Bank of China has signed a landmark agreement with Fonterra consistent with both organisations’ on-going commitment to building New Zealand business interests in China.
Bank of China New Zealand and the Co-operative have established a RMB 1.5 billion (NZ$300 million) multi-currency bank facility including a Chinese currency component.
It is believed to be the first of its kind in New Zealand, and provides Fonterra with greater flexibility in how it funds its Chinese operations.
Bank of China established a branch in New Zealand two years ago and in that time has demonstrated its support for both Kiwi companies in China and Chinese firms and investors entering New Zealand.

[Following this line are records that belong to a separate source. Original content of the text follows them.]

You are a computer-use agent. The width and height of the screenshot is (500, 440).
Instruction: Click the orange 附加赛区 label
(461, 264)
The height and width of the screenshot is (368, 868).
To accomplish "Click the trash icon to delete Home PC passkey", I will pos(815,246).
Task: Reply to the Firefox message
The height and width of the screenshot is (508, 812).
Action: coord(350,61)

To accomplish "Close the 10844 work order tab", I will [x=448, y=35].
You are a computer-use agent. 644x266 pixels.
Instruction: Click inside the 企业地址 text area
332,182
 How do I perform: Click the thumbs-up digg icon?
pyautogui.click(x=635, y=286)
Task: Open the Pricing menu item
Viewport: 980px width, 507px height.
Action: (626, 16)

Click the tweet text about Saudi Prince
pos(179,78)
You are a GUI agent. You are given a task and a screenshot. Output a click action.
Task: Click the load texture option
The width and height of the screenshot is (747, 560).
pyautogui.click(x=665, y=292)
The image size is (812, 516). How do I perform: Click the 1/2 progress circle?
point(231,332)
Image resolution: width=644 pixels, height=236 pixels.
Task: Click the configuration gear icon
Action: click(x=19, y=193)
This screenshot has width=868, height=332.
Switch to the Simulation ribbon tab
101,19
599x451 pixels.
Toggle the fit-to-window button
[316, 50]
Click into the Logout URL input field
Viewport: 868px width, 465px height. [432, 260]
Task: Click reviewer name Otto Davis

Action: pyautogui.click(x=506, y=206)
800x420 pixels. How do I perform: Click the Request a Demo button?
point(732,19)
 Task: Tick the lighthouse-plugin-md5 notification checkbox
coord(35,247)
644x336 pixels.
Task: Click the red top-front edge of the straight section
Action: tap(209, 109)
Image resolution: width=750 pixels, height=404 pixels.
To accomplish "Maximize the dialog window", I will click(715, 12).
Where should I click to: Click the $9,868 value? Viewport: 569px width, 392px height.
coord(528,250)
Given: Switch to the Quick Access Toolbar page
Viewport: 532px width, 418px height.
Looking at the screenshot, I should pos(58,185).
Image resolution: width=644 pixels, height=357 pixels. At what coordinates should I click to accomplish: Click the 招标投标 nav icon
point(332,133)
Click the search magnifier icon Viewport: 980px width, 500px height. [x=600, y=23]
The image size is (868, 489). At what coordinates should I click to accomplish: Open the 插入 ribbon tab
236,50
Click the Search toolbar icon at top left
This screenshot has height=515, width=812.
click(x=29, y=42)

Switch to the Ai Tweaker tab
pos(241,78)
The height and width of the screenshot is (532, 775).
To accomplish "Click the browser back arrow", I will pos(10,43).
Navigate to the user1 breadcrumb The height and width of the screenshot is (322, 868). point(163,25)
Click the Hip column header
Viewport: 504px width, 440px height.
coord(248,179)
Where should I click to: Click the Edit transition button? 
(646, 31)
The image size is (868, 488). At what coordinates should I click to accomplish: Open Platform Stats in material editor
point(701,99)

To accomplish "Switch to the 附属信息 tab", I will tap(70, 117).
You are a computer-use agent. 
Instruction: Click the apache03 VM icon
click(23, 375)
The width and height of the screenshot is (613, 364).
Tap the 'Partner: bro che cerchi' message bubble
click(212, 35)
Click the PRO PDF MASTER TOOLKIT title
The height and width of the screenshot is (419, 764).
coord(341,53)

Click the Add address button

Chief Executive, David Lei Wang, said annual trade between New Zealand and China had almost tripled to $23 billion since the Free Trade Agreement was signed in 2008, and Chinese banking services played an important role in fostering cross-border transactions and investment.
“We see great opportunities in developing more renminbi (RMB) products and tapping into China’s debt capital markets on behalf of New Zealand financial institutions and government agencies,” Mr Wang said.
Fonterra’s CFO, Lukas Paravicini, said the new debt facility underlined the Co-operative’s continued focus on building an integrated business in China.
“Bank of China has strong liquidity in renminbi and its local presence and knowledge offer us additional benefits in the rapidly developing Chinese financial markets,” Mr Paravicini said.
“Having local funding arrangements is a natural extension of our activities in China.
“This accord complements the services we receive from our broad range of banks internationally,” he said.
The Bank of China facility did not mean Fonterra was taking on more debt. Rather it offered the Co-operative alternatives and increased diversity in RMB funding sources, Mr Paravicini said.
“There is no change to our existing strategy of growing our business in China. This is simply a better way to organise the funding of that strategy.”